Après 7 ans, le conflit syrien a connu en 2018 une issue qui traduit l’établissement d’un nouveau rapport de force au Proche et Moyen Orient. Face à la montée en puissance de la Russie, les Occidentaux, en raison de leurs propres contradictions, ne paraissent plus capables d’imposer leur diktat sur la région. Malgré le soutien redoublé des Américains, l’entité sioniste se retrouve alors prise en étau entre les forces armées du Hezbollah et de l’Iran et la résistance palestinienne. Cette nouvelle donne pourrait être favorable à la lutte nationale palestinienne.

Un nouveau rapport de force établi au Proche et Moyen Orient

Alors que le conflit qui oppose au Yémen les forces houtis à l’Arabie saoudite à la tête d’une coalition internationale se poursuit, la Russie intervient également sur ce terrain pour proposer, via l’ONU, un règlement entre les belligérants, ce qui équivaudrait finalement à une défaite de l’Arabie saoudite. En 2018, le camp saoudien a continué à perdre de l’influence et le soutien américain s’est fait plus critique suite au meurtre du journaliste Jamal Kashogii en Turquie en octobre 2018 et à certaines révélations concernant des armes américaines vendues à l’Arabie saoudite, retrouvées aux mains des forces houtis. L’influence majeure de la Russie se traduit également par une volonté de contrecarrer la stratégie américaine vis-à-vis des Palestiniens. Un récent sommet organisé à Moscou a en effet rassemblé toutes les factions palestiniennes, qui, sans arriver à un accord complet, ont exprimé une position commune rejetant le « Deal du siècle ». Ce projet, proposé par les Américains pour « régler le conflit en Palestine », semble aujourd’hui au point mort.

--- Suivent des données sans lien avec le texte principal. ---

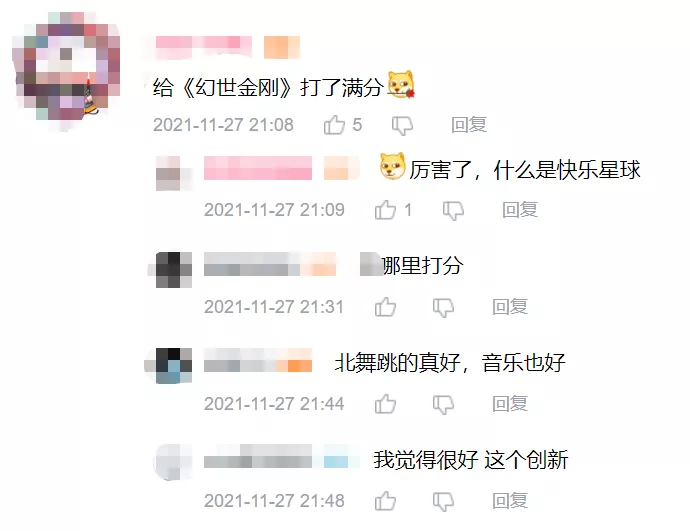Like the comment posted at 21:08
Image resolution: width=690 pixels, height=531 pixels.
pos(334,125)
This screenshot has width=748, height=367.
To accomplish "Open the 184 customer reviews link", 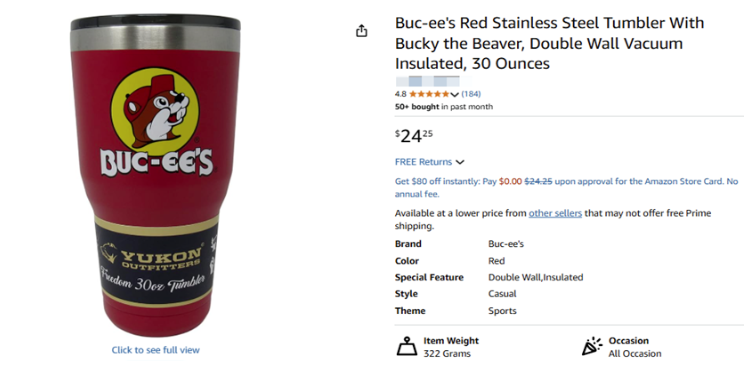I will click(471, 94).
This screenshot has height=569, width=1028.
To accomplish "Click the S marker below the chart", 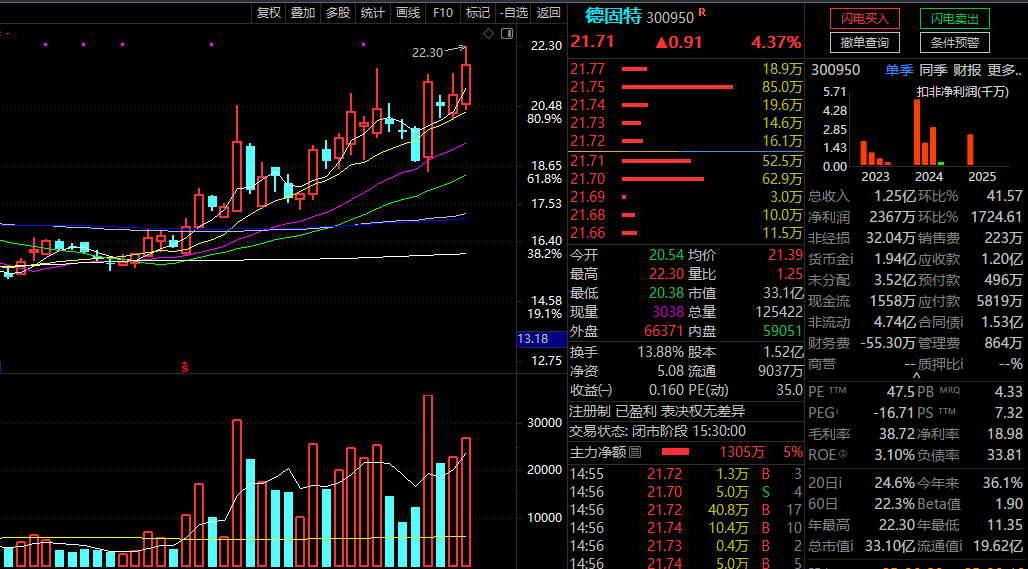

La victoire qu’on peut considérer comme définitive de l’axe Syrie-Russie-Iran-Hezbollah en Syrie, marque durablement un nouveau rapport de force dans la région. Début 2019, la quasi-totalité du territoire syrien est repassé sous contrôle des forces gouvernementales syriennes. Outre le renforcement du rôle déterminant du Hezbollah comme force de dissuasion face à l’entité sioniste, et de l’Iran comme puissance régionale, cette victoire impose la Russie comme un intervenant incontournable dans la géopolitique de cette région.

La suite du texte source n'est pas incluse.